Gold and longer-maturity bonds are getting outsized inflows. Protective equity options are outdrawing speculative contracts, while volatility markets are positioning for fresh disruptions.
It comes as signs of froth are emerging. The S&P 500 Index is on the cusp of its best quarter in more than 80 years even as fears of a second coronavirus wave grow. Speculative mania reigns among retail investors, while the likes of JPMorgan Chase & Co. are turning bullish on U.S. stocks.
But for all the fears that Wall Street is running headlong into risk in one of the fastest rebounds ever, hedging demand shows the frenzy is being met with some vigilance.
When equities yield 4% and a 10% correction is normal, then hedging with bonds that yield 6% and have less volatility makes sense. It is the relationship risk parity strategies were based on even thought the original numbers were different. However today we have equities that yield 2% with 30% drawdown risk. Bonds yield 0.7% but volatility hit decade highs, more than double current levels, just a couple of months ago.

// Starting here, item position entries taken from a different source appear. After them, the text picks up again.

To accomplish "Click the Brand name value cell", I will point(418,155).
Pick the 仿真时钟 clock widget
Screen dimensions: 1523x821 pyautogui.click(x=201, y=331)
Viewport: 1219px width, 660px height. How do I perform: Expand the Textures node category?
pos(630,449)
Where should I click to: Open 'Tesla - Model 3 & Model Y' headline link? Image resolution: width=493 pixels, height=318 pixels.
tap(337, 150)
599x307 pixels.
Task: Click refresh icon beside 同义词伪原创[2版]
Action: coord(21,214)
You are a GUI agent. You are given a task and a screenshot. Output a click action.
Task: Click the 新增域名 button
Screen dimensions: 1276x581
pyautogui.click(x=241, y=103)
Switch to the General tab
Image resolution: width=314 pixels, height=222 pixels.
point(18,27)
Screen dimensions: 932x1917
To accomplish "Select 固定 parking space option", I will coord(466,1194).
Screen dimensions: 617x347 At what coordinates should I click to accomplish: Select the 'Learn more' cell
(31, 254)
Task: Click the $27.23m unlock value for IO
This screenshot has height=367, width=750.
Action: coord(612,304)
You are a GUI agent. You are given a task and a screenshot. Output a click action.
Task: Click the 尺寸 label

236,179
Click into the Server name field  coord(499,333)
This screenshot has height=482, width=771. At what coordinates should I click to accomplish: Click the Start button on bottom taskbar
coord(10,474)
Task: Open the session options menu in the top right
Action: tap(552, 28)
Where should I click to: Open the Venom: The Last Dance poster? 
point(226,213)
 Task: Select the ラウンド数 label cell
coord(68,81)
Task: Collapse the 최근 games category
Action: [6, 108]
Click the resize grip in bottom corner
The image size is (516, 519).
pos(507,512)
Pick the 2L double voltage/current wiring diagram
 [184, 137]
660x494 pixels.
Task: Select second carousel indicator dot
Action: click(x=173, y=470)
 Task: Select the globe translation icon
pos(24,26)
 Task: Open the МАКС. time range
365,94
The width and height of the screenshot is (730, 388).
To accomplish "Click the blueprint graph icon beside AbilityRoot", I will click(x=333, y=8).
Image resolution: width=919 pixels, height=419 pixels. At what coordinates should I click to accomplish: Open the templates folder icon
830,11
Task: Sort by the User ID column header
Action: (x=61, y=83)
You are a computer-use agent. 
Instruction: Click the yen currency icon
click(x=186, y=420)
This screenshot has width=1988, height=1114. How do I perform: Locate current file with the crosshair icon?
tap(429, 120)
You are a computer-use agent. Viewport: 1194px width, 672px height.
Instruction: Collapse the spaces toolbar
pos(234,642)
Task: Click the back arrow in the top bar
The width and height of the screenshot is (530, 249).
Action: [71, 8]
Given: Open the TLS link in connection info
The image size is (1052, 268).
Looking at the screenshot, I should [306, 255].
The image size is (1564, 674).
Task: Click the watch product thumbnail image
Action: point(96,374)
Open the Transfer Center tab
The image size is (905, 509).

The challenge for investors is the risk today from government bonds, when deficits are exploding, is degrading the currencies in which debts will be settled. The traditional hedging metric assumes a common currency is a constant upon which calculations can be based. However, if one is really worried about the integrity of the currency and the clear intention of governments to pursue inflation at all costs, then an alternative hedge is more appealing.
As the barometer against which all fiat currencies are measured gold has a unique attraction as a hedging vehicle. It hit a new recovery high today in US Dollars and a sustained move below the 200-day MA would be required to question medium-term scope for additional upside.